Sukur, secondo l’agenzia ufficiale Anadulu, si troverebbe negli Stati Uniti e sarebbe coinvolto nell’organizzazione che fa capo al predicatore religioso Fethullah Gulen, ritenuto dall’Akp il regista del mancato golpe, e per la cui estradizione dagli Usa, dove si trova in esilio volontario, è in atto un’aspra contesa diplomatica con Washington: “Prima o poi gli Usa dovranno fare una scelta. O la Turchia o l’organizzazione gulenista del terrore”, ha dichiarato Erdogan giovedì 11 agosto in quello che è parso un ultimatum.
L’ex calciatore è uno dei principali idoli sportivi del paese: miglior marcatore di sempre della nazionale turca con 51 gol, ha fatto la storia del Galatasaray negli anni Novanta e Duemila vincendo otto titoli nazionali e una Coppa Uefa, prima di alcune sfortunate esperienze nel campionato italiano e inglese.
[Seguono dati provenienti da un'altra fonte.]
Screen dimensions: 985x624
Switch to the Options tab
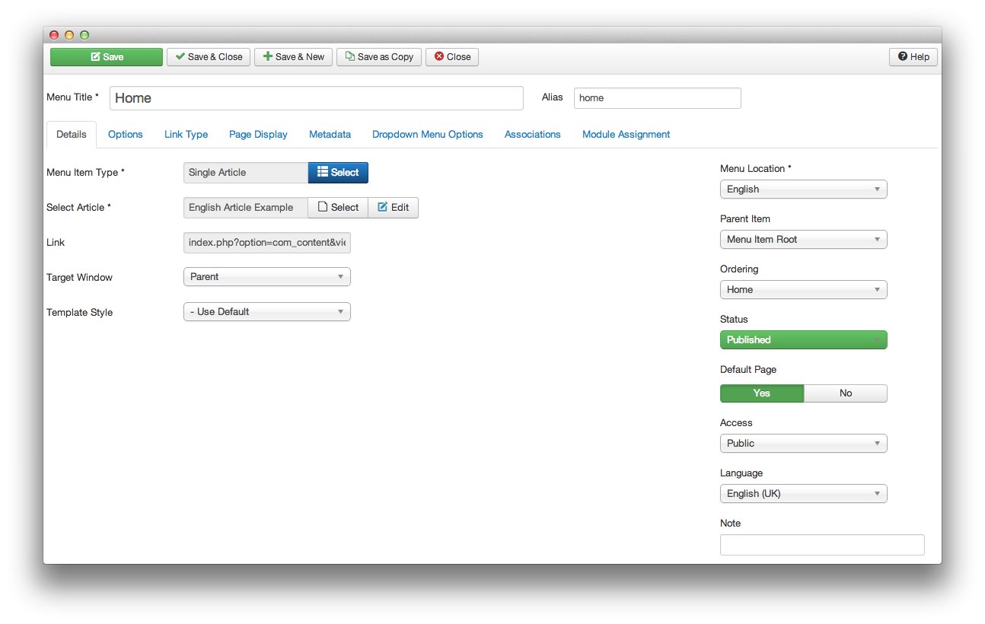click(126, 135)
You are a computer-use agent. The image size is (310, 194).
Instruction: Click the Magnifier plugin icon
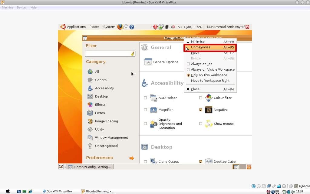[x=153, y=110]
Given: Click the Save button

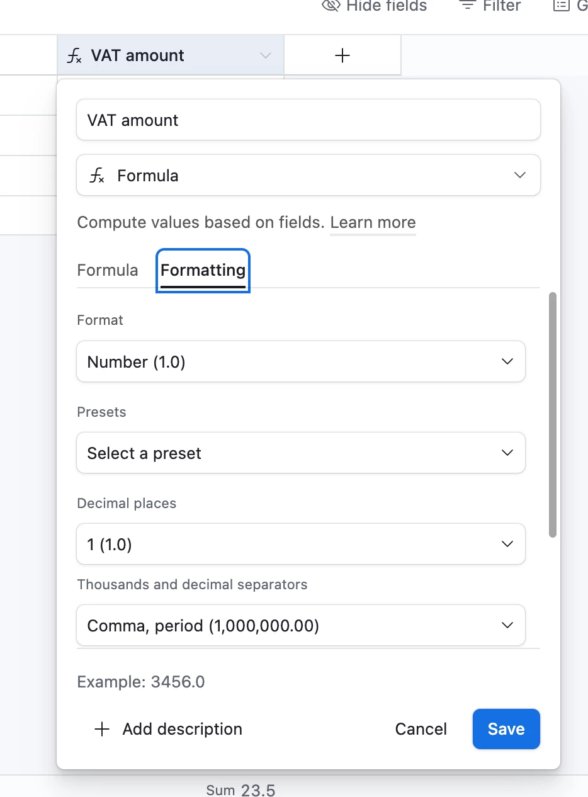Looking at the screenshot, I should tap(506, 729).
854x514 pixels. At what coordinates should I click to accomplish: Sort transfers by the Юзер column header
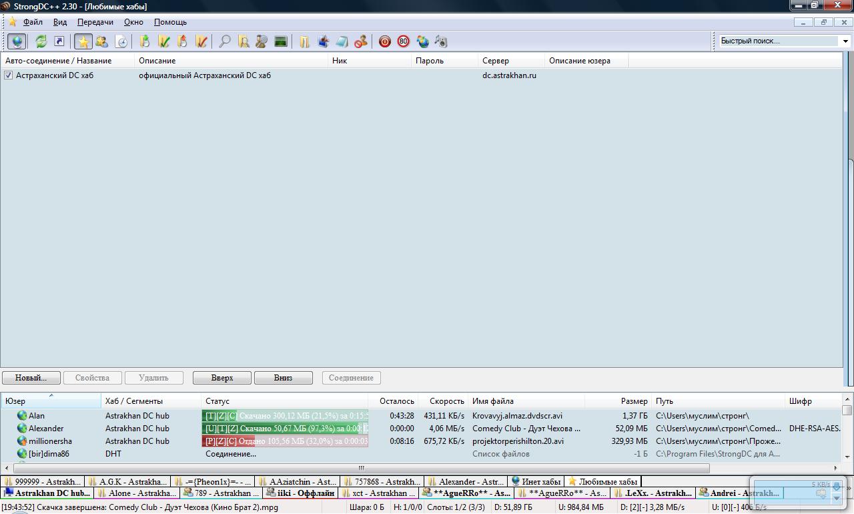point(51,401)
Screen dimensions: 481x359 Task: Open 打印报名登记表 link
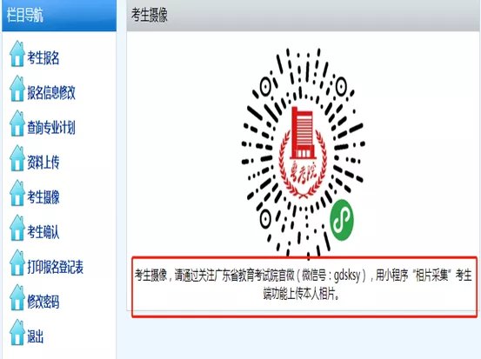[x=55, y=267]
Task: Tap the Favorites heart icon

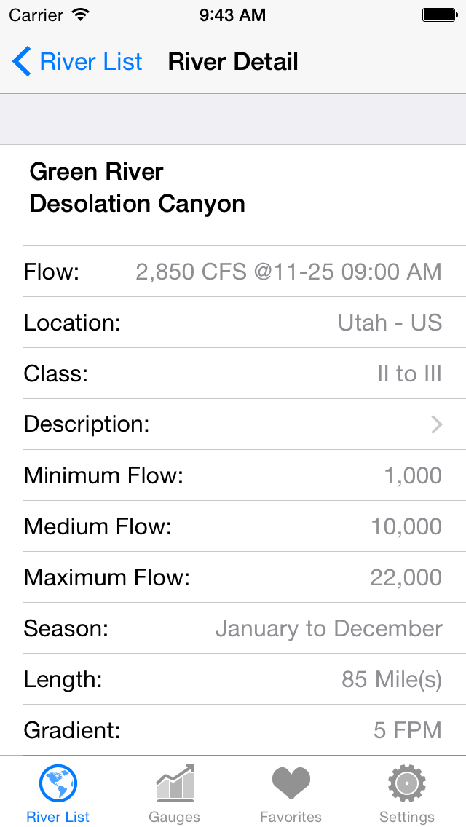Action: [291, 783]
Dopo il ritiro, Sukur si era impegnato in politica nell’Akp, il partito islamico-conservatore turco di cui è a capo lo stesso Erdogan. Eletto in Parlamento nel 2011, ha rotto poi con il premier dopo l’avvicinamento a Hizmet, il movimento religioso dell’imam Gulen. Lo scorso 16 giugno si era già aperto a Istanbul un processo a suo carico per aver “insultato” Erdogan su Twitter. In quell’occasione il suo avvocato, Ali Onur Guncel, aveva annunciato il trasferimento di Sukur negli Usa.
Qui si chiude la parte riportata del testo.